22 Nov 2018

Vanderbilt's VR Mullion readers combat card hacking with OSDP

Andrew Fulton reels off a startling fact as he sits in his office at the Vanderbilt buildings in Dublin, Ireland. “90% of all access control cards in the industry today are easily copied and cloned,” states Fulton, Head of Access Control Product Line at the company. “Copied credentials, fake credentials, and card cloners can easily be ordered on the internet. This has created the growing realization that most access control ID systems are therefore totally open to being compromised and seriously vulnerable to attack.”

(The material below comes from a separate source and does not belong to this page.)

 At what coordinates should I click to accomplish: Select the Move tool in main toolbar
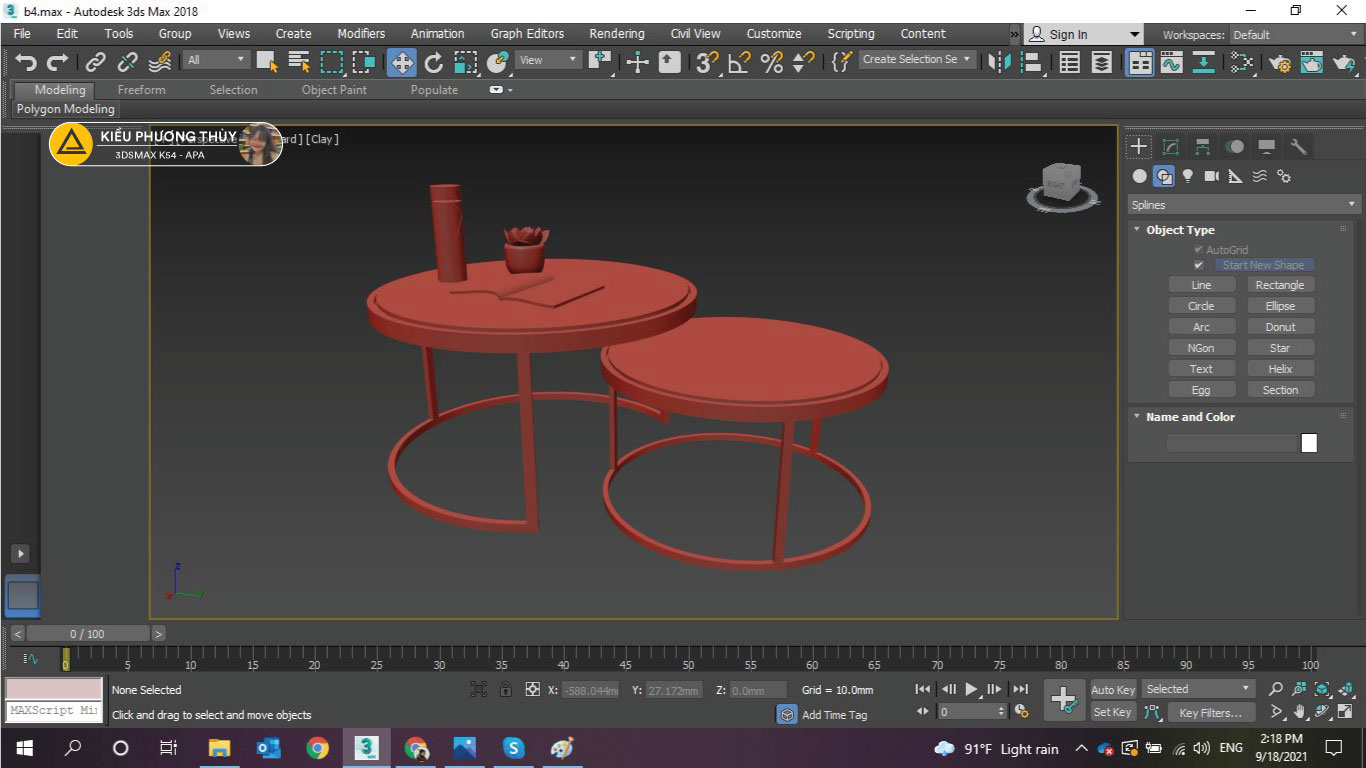click(401, 62)
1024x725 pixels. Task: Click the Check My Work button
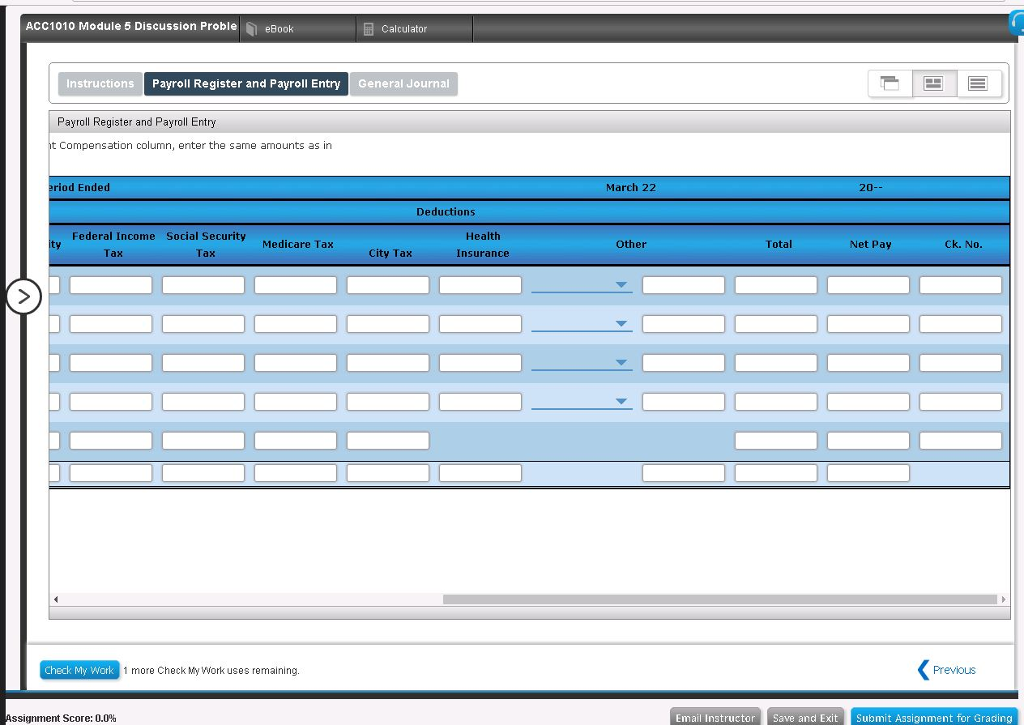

Often considered the first line of defense against those with malicious intent, there is a growing realization that many contactless access control systems currently in-situ are vulnerable to those wishing to interfere with information and operational technology (IT/OT) systems. Most organizations are simply not aware of just how easy they can have their sensitive data – and the hardware it is stored on – hacked, or that the tools to do it can be purchased online for as little as €20.

Tackling Hacking

That’s why one of the key features in Vanderbilt’s new range of VR Mullion readers is the inclusion of the highly secure OSDP (Open Supervised Device Protocol) to help combat people hacking communications. This solution not only secures the cards and readers but also ensures that sniffing devices cannot be installed behind the reader or along the communications path.

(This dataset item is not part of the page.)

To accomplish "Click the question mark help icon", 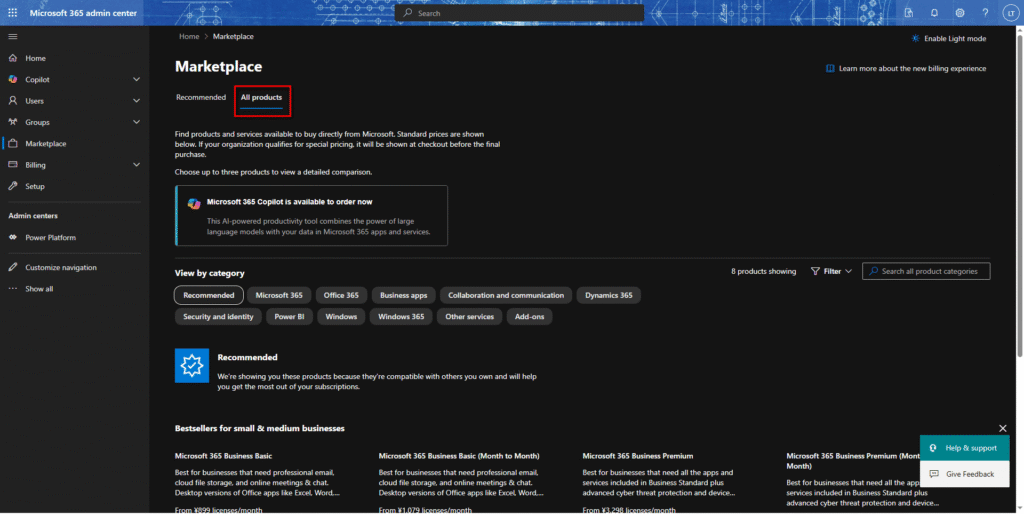I will 985,13.
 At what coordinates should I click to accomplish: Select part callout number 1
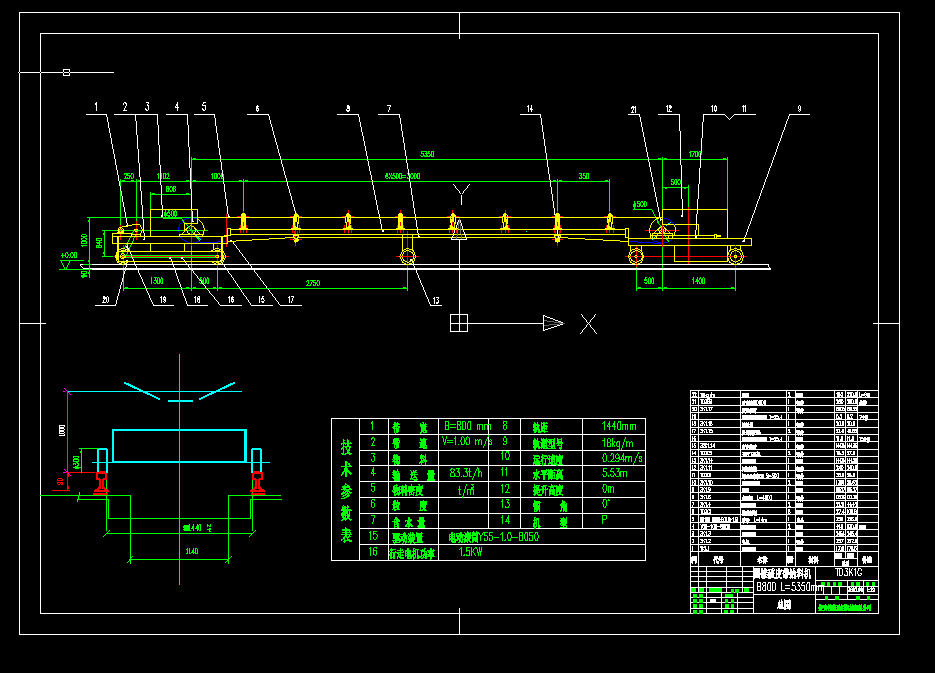click(97, 107)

“OSDP offers end users more options due to its interoperable nature,” Fulton says. In addition, OSDP's multi-drop capabilities means one length of 2-conductor cable can accommodate many readers, eliminating the need to run wire for each reader.

“Wiegand has been the industry standard in access control technology since the 1980s. But it has failed to keep the pace with today’s new demands, like hacking,” Fulton explains. “An employer using older techniques can no longer rely on the transactions on an audit report being accepted as proof of where someone went as people can simply claim it was not them, and their card must have been copied.”

The Rise of Cybercrime

The possible consequences of not taking this issue seriously are numerous. According to the UK’s National Crime Agency (NCA), cybercrime has now surpassed all other forms of criminal activity. The NCA’s Cybercrime Assessment 2016 recommended stronger law enforcement and business partnership to fight cybercrime, with ‘cyber-enabled fraud’ making up 36 per cent of all crime reported, and ‘computer misuse’ accounting for 17 per cent. The report also suggested that the problem is likely far worse than the numbers suggest, noting that cybercrime is vastly under-reported.

Security systems are better served by an intentionally developed standard such as OSDP, which brings heightened security, interoperability and improved functionality. The new Vanderbilt VR Mullion readers were launched in August 2018. As well as being vandal resistant and tamper protected, they are designed to work with all of Vanderbilt’s systems, including SPC, Omnis, and ACT.

“Our mullion readers were designed to perform in even the harshest environments. They have been successfully tested to withstand extreme weather conditions, varying from -40c to +70c. The readers are manufactured with a high-quality zinc casted metal frame for extra durability and quality, and have been tested to withstand 5 joules of impact, a feat you just won’t get with plastic readers,” summarizes Fulton.